[Frontiers in Bioscience 17, 1804-1815, January 1, 2012]
Processing-independent analysis of peptide hormones and prohormones in plasma
Jens Peter Goetze1, Ingrid Hunter1,2, Solvej Koelvraa Lippert1, Linda Bardram3, Jens Frederik Rehfeld1
1Department of Clinical Biochemistry, Rigshospitalet, Copenhagen, Denmark, 2Department of Small Animal Clinical Sciences, University of Copenhagen, Denmark, 3Department of Gastrointestinal Surgery, Rigshospitalet, Copenhagen, Denmark
TABLE OF CONTENTS
Peptide hormones are post-translationally matured before they reach a structure in which they can fulfill their biological functions.
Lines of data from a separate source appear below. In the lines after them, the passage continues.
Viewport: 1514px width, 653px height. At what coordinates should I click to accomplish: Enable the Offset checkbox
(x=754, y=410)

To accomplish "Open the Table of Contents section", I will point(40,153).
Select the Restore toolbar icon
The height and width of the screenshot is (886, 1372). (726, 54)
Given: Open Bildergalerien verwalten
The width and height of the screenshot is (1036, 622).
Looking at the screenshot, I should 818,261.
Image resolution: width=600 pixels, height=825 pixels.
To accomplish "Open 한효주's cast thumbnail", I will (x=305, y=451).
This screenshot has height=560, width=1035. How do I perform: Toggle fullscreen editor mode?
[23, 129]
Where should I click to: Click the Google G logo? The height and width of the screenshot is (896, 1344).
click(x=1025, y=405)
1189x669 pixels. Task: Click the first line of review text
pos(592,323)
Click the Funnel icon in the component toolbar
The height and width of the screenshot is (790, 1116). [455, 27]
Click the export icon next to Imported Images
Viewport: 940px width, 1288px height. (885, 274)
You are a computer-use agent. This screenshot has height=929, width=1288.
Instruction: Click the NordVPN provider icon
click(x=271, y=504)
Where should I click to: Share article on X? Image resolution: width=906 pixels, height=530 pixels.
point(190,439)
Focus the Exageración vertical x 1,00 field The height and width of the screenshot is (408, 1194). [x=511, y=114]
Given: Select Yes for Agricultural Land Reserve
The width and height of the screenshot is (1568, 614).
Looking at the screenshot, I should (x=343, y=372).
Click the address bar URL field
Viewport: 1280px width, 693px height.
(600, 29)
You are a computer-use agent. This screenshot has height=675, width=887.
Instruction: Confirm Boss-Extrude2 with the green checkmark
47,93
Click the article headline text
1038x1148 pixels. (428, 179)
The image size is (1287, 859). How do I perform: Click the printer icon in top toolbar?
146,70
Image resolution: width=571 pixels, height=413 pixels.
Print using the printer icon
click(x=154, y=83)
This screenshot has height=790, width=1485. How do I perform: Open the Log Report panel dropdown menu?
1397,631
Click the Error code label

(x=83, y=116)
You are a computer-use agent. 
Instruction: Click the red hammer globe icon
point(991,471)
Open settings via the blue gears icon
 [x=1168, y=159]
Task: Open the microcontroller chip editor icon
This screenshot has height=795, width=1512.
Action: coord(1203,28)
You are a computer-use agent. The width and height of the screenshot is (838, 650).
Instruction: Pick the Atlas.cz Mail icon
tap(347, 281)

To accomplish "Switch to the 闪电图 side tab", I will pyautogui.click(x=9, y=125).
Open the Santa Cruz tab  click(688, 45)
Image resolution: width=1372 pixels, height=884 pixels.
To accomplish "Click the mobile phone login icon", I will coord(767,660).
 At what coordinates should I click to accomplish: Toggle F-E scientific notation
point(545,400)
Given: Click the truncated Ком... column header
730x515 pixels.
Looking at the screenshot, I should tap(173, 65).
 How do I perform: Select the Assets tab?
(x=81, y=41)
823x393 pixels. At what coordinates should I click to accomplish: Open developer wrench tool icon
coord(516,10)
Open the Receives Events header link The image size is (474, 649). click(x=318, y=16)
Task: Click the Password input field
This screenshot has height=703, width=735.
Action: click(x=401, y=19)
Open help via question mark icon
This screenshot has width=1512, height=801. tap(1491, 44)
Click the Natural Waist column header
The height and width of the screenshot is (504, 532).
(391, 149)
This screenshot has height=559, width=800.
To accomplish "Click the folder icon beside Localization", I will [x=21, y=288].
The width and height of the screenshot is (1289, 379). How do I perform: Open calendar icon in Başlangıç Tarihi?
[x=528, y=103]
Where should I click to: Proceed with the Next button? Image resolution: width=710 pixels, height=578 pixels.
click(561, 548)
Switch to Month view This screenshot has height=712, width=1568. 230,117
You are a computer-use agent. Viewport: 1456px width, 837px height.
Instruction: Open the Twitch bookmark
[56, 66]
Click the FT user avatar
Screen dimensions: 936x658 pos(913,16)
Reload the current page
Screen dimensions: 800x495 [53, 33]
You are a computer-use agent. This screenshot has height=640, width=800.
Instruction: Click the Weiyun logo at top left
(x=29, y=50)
The prohormone processing may encompass a variety of endoproteolytic cleavages, N- and C-terminal trimmings, and amino acid derivatizations. The same prohormone can be variably processed in different cell types and, in addition, diseased cells often change the processing of a given precursor. The translational process is often either increased or decreased in diseased cells, which renders the ensuing modifications of the prohormone incomplete. Consequently, a variable mixture of precursors and processing-intermediates accumulates in plasma. In order to exploit disturbed posttranslational processing for diagnostic use and at the same time provide an accurate measure of the translational product, a simple analytical principle named "processing-independent analysis" (PIA) was designed. PIA-methods quantitate the total mRNA product irrespective of the degree of processing. PIA-methods have now been developed for a number of prohormones and proteins, and their diagnostic potential appears promising in diagnosis of cardiovascular disease and in several malignancies.